OUT OF SAMPLE ERRORS
confusionMatrix(testing$classe,predict(modFit_rf,newdata=testing))## Confusion Matrix and Statistics
##
## Reference
## Prediction A B C D E
## A 1674 0 0 0 0
## B 2 1137 0 0 0
## C 0 5 1021 0 0
## D 0 0 10 954 0
## E 0 0 0 0 1082
##
## Overall Statistics
##
## Accuracy : 0.997
## 95% CI : (0.995, 0.998)
## No Information Rate : 0.285
## P-Value [Acc > NIR] : <2e-16
##
## Kappa : 0.996
## Mcnemar's Test P-Value : NA
##
## Statistics by Class:
##
## Class: A Class: B Class: C Class: D Class: E
## Sensitivity 0.999 0.996 0.990 1.000 1.000
## Specificity 1.000 1.000 0.999 0.998 1.000
## Pos Pred Value 1.000 0.998 0.995 0.990 1.000
## Neg Pred Value 1.000 0.999 0.998 1.000 1.000
## Prevalence 0.285 0.194 0.175 0.162 0.184
## Detection Rate 0.284 0.193 0.173 0.162 0.184
## Detection Prevalence 0.284 0.194 0.174 0.164 0.184
## Balanced Accuracy 0.999 0.998 0.995 0.999 1.000
However the confusion matrix for the testing dataset belies those fears and it is sufficient.

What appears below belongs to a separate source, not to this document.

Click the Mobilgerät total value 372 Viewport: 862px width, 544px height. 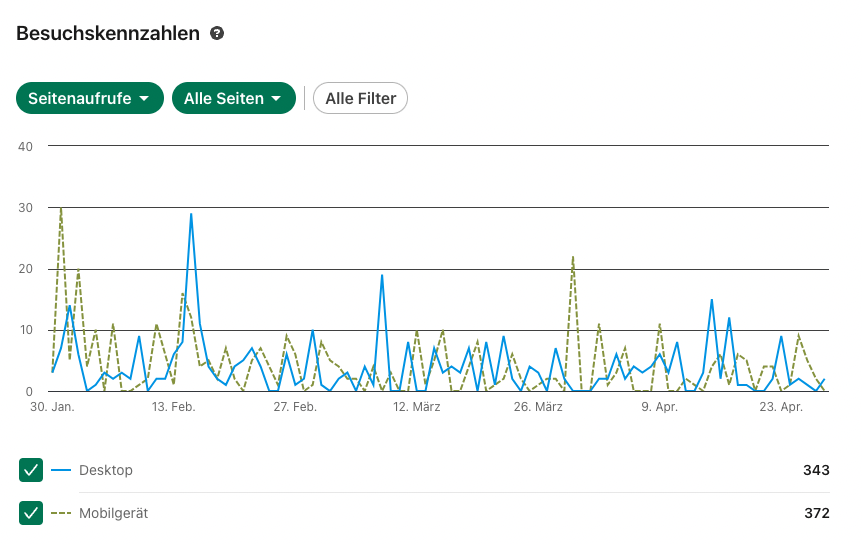[816, 513]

We then run a cross-validation and observer the out-of-sample errors for trees involving 1,3,6,13,26,52 variables.
cv_results<-rfcv(pml_use[,8:59],pml_use[,60])
cv_results$error.cv## 52 26 13 6 3 1
## 0.003618 0.004994 0.007135 0.038732 0.105035 0.592906
with(cv_results, plot(n.var, error.cv, log="x", type="o", lwd=2))
The errrors are very small and provide a good estimae of out-of-sample errors.
These results, all encouraging, allow us to choose the random forest as a model of choice for this problem.